During the same period, other dams followed the same path as Belo Monte, notably Teles Pires and São Manoel, both of which face numerous legal actions in the Brazilian court system 2 . Indigenous groups and their supporters have pressured the government for thorough consultation processes, which have not happened in line with FPIC norms. All suits have been granted in favor of indigenous peoples in lower courts ( Foresti 2017 ), but later overthrown by higher courts via a loophole in Brazilian law known as “security suspension.” This is a highly controversial judicial device that allows federal judges to overturn decisions from lower houses, before the case is adjudicated in higher courts ( Sequeira 2014 ). A federal judge may overturn a lower court’s decision arguing that placing a project on hold would harm the greater national public order and economic security of Brazil. A merit-based assessment and final judgment by the Supreme Court is then postponed. Consultation processes are thus suspended and economic growth is securitized ( Chase 2017 ).

All these instances of lack of consultation and manipulation of the judicial system to push dam projects forward have created strong reverberation among activists, who pressured the Brazilian government to implement ILO Convention No. 169. They partnered with the Inter-American Commission on Human Rights (IACHR) of the Organization of American States (OAS), and in April 2011 the IACHR sent an official letter to the Brazilian government requesting that all licensing processes for Belo Monte be suspended until good-faith consultation was carried out ( Comissão Interamericana de Direitos Humanos 2011 ).
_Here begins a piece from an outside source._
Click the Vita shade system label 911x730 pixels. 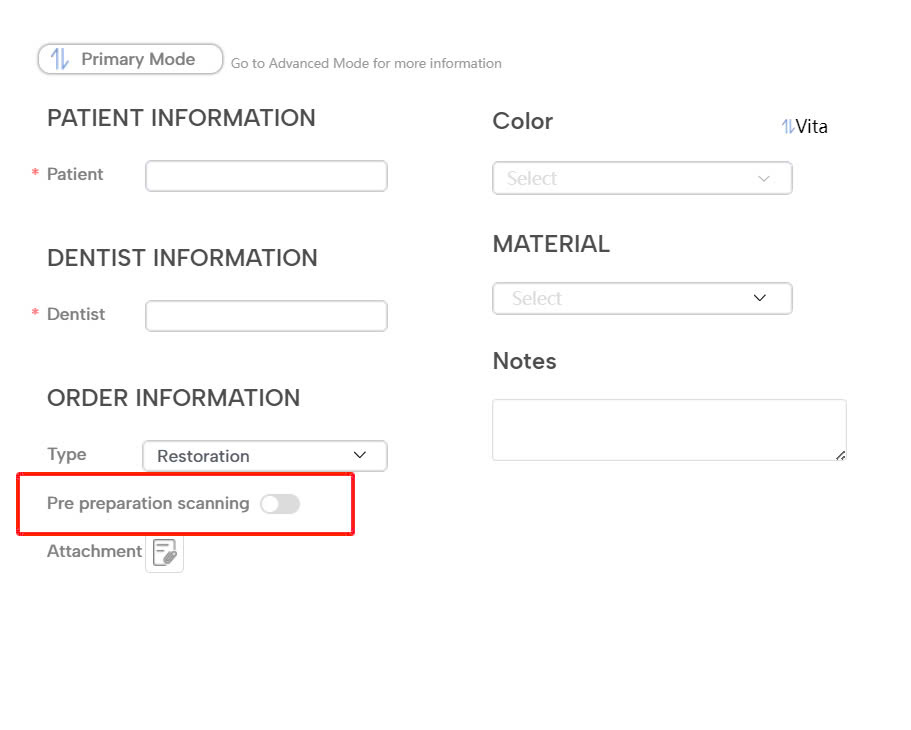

In response to the growing shaming pressure, the government declared a few days later that the request was unjustified and that proper consultation had been conducted (Ministério das Relações Exteriores 2011).

Some government representatives pointed to large meetings held in gymnasiums where people were informed about the specifics of the project and what to expect. At no point was there a question as to whether dam construction would happen or not. None of these “so-called consultations” respected FPIC norms ( Salgueiro 2011 ). Dr. Rodolfo Salm was one of thousands who have eye-witnessed these public hearings. He reports seeing police and National Guard armed with rifles, machine guns and tear gas (Salm 2009). These meetings were not free because communities felt intimidated and could not freely participate in the decision-making process. Salm (2009) also reports that several questions were dismissed or ridiculed. This does not characterize a process of informed consent, because people were not given complete information regarding the dam project. Lastly, the public hearings were also not prior because they took place after the government decided to implement Belo Monte.

Despite this abysmal performance, Mr. Gilberto Carvalho, Minister of the General Secretariat of the Presidency of the Republic (Secretaria-Geral da Presidência da República) asserted that consultation was carried out and even mentioned ILO Convention No. 169 when declaring this (Lopes 2012). This indicates an enormous dissonance between the government’s discourse and the effective implementation of this convention. After large public outcries demanding better consultation processes, the government contended in 2011 that there were no clear standards for implementing the FPIC norm. It then announced it would create specific regulations determining the criteria for consultation processes (Locatelli 2016a). Civil society groups pushed for a participatory process, which led to the establishment of a working group in January 2012 to discuss new guidelines (Brasil 2012a). These efforts were happening parallel to the construction activities of Belo Monte, Teles Pires, and other dams. Later in 2012, two decisions by the government pushed civil-society groups over the edge, forcing them to walk away from negotiations at the working group.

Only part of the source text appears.